Medicine (Baltimore). 2026 Jul 17;105(29):e49691. doi: 10.1097/MD.0000000000049691.
ABSTRACT
The association between immunocyte phenotypes and dilated cardiomyopathy (DCM) has been explored, however the exact pathogenesis of the relationship between immune cells and DCM is unclear. This bidirectional two-sample Mendelian randomization (MR) research aims to further validate the causal link between 731 immunocyte phenotypes and DCM. Summary statistics from a genome-wide association study data of individuals with European ancestry were utilized, including 1444 DCM cases and 353,937 controls, as well as 3757 European adults for the 731 immunocyte phenotypes. Causal effects were estimated using inverse variance weighted, MR-Egger regression, weight median estimator, weighted mode, and simple mode. Sensitivity analysis was conducted to confirm data robustness and feasibility.
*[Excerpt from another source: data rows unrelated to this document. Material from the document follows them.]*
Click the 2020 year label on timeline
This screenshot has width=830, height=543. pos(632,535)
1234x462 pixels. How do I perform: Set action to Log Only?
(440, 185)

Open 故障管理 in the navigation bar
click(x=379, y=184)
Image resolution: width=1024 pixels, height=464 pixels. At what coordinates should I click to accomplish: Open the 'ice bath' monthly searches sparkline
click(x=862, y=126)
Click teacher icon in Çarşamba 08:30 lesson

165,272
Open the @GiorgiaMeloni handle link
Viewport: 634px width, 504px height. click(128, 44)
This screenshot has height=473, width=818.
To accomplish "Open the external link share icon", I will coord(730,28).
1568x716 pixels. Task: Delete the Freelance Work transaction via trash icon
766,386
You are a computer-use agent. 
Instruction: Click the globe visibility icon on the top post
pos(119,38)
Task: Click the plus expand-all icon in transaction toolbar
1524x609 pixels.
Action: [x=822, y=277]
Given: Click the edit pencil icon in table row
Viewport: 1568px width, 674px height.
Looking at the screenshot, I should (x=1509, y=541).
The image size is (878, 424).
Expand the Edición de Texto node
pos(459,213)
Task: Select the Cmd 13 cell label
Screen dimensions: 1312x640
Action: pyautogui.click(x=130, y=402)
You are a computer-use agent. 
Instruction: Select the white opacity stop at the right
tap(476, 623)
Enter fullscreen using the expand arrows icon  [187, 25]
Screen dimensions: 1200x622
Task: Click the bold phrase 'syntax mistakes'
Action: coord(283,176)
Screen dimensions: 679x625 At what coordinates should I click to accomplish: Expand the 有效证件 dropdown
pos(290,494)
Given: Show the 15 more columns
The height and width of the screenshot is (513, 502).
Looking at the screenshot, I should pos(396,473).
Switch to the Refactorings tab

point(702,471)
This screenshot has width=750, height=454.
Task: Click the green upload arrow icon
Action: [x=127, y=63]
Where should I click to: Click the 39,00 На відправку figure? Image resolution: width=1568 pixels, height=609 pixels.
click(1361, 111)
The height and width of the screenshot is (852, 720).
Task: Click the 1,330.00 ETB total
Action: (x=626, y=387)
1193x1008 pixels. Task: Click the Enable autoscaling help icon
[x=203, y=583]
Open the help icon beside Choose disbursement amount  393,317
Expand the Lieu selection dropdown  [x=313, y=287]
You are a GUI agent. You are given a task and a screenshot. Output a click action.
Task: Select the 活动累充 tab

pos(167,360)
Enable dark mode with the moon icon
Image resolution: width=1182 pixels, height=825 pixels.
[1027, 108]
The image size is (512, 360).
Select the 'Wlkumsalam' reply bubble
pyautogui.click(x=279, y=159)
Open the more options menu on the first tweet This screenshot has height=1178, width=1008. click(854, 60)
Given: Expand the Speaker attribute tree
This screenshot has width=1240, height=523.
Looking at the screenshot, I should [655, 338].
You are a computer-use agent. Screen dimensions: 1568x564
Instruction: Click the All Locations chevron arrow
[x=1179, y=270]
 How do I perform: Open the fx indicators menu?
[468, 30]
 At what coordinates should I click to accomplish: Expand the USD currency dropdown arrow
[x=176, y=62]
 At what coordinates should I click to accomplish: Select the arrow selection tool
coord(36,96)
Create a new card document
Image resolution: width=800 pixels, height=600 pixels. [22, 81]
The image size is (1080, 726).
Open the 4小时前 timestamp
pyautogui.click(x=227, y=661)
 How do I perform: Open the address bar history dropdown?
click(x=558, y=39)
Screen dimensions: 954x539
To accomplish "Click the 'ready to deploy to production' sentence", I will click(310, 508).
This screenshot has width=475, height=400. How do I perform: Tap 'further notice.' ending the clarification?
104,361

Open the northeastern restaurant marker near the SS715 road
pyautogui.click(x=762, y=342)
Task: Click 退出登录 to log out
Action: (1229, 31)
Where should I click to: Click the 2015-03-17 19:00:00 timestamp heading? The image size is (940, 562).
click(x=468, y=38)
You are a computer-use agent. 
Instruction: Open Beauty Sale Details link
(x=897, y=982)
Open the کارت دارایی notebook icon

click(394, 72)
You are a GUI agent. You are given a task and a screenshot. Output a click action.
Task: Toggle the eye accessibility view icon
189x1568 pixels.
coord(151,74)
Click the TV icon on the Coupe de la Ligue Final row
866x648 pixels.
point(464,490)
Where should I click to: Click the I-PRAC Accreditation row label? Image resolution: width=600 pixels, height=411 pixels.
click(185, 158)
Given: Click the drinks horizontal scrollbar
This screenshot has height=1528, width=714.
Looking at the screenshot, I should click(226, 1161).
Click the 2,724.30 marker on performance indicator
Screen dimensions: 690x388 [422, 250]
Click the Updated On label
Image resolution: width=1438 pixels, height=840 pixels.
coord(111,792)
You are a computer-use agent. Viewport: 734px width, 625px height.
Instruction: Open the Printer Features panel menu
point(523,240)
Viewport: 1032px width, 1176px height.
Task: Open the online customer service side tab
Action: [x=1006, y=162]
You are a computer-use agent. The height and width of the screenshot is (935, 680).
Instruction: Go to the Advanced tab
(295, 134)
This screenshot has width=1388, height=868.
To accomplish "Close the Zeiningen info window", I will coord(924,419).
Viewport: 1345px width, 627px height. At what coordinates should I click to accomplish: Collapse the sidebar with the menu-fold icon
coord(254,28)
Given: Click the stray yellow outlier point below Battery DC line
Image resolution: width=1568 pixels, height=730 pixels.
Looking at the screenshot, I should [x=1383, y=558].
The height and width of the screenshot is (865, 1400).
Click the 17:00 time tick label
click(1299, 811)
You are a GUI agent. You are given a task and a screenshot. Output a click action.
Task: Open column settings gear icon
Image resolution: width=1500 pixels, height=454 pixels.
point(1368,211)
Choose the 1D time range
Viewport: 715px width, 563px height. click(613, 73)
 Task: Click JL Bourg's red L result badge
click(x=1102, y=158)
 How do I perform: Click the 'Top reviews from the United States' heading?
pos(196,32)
Based on the inverse variance weighted findings, 14 immunocyte phenotypes were risk factors for DCM (P < .05, odds ratio [OR] > 1), while 15 immunocyte phenotypes exhibited a protective effect on DCM (P < .05, OR < 1). The results of reverse MR analysis suggested evidence that DCM occurrence might elevate the levels of 17 immunocyte phenotypes (P < .05, OR > 1) and decrease the levels of 9 immunocyte phenotypes (P < .05, OR < 1). Our research indicated that CD28 on secreting regulatory T cell could mitigate the occurrence of DCM, and reciprocally, the progression of DCM could reduce the level of CD28 on secreting regulatory T cell. This study confirmed the bidirectional genetic predictive relationship between immunocyte phenotypes and DCM, underscoring the complex interplay between DCM and the immune system.
PMID:42470070 | DOI:10.1097/MD.0000000000049691